I read the first two hundred pages the day I bought it, stoned and in bed, Professor Waffles purring madly and twisted around my ankles. There it was, pretty much every crazy thought that I’d ever had in my whole life, but was too afraid to say out loud. Right there in that book, e.g., why is it impossible for the human mind to comprehend infinity? Why do people insist that time travel would lead to paradoxes, when the obvious solution is to admit a forest of ever-forking timelines? Why do we believe that nature wouldn’t work without man-like gods running it? Why don’t we seem to care about the philosophical and societal consequences of the more profound and baffling aspects of mathematics and theoretical physics? Why do we continually assume that alien life—were it ever to visit us—would look anything like us, or think like us, or even be able to see us? Who’s to say they’d even live in three-dimensional space, or be the same size, or communicate on the same frequencies, or breathe air of any kind? Isn’t the Big Bang just a really big black hole? Is it just a regular black hole on the other side, one of billions, in some alternate universe? Is every black hole in our universe a big bang for someone else? And so on.

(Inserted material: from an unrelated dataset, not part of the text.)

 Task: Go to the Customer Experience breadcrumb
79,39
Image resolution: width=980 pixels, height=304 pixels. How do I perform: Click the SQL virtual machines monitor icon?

This is the kind of crap Marcus won’t take seriously, probably because it only comes up when we’re high, and he gives me the look. Oh, Balero.
He’s still yammering on, even though I’m fully in my bedroom with the door closed.
“No, I mean good for you. For getting involved in something. Even if it is a little whacked out.”
I shoot out of my bedroom like a bullet from a gun.
“What are you working on right now?” I ask.
“What? Some shit for my advisor. Housekeeping mostly, some…”
“No, on your off time. What are you writing?”
He looks down.
“Oh. Uh, a piece for Out There.”
That stupid fucking zine.
“What on?” I ask again.
“The fuck do you care?”
“A piece on ah… on Kenneth Arnold. Why?”
“Right. And who’s that?”
“Who is he?”
“He’s a… Look, I know what you’re trying to say, and I can see that you’re angry. Fine. You’re saying the shit I’m into is just as weird as the shit you’re into. I was just talking. I didn’t mean anything by it. Well, kind of I did. The writer, is this the guy you saw speak at the thing, the Dutch guy?” An eyebrow poke at the word Dutch.
“OK.” I turn around and slam my bedroom door, sending Professor Waffles flying under the bed. Two seconds later Marcus is at my door.
“I’m sorry, Balero. It’s just that… You have so much fucking potential. You’re one of the smartest people I know, actually.”
I load a bowl and fire up some Bowie on the CD Walkman.
“Cool. Fuck off, please. Thank you.”
I can still hear his muffled voice over the opening notes of The Width Of A Circle.
“I just don’t want to see you get caught up with an obvious moron like Van Zorn. He’s a showman, a snake oil salesman. You see that. That isn’t even a real Dutch name!”
I don’t hear the rest of what he says.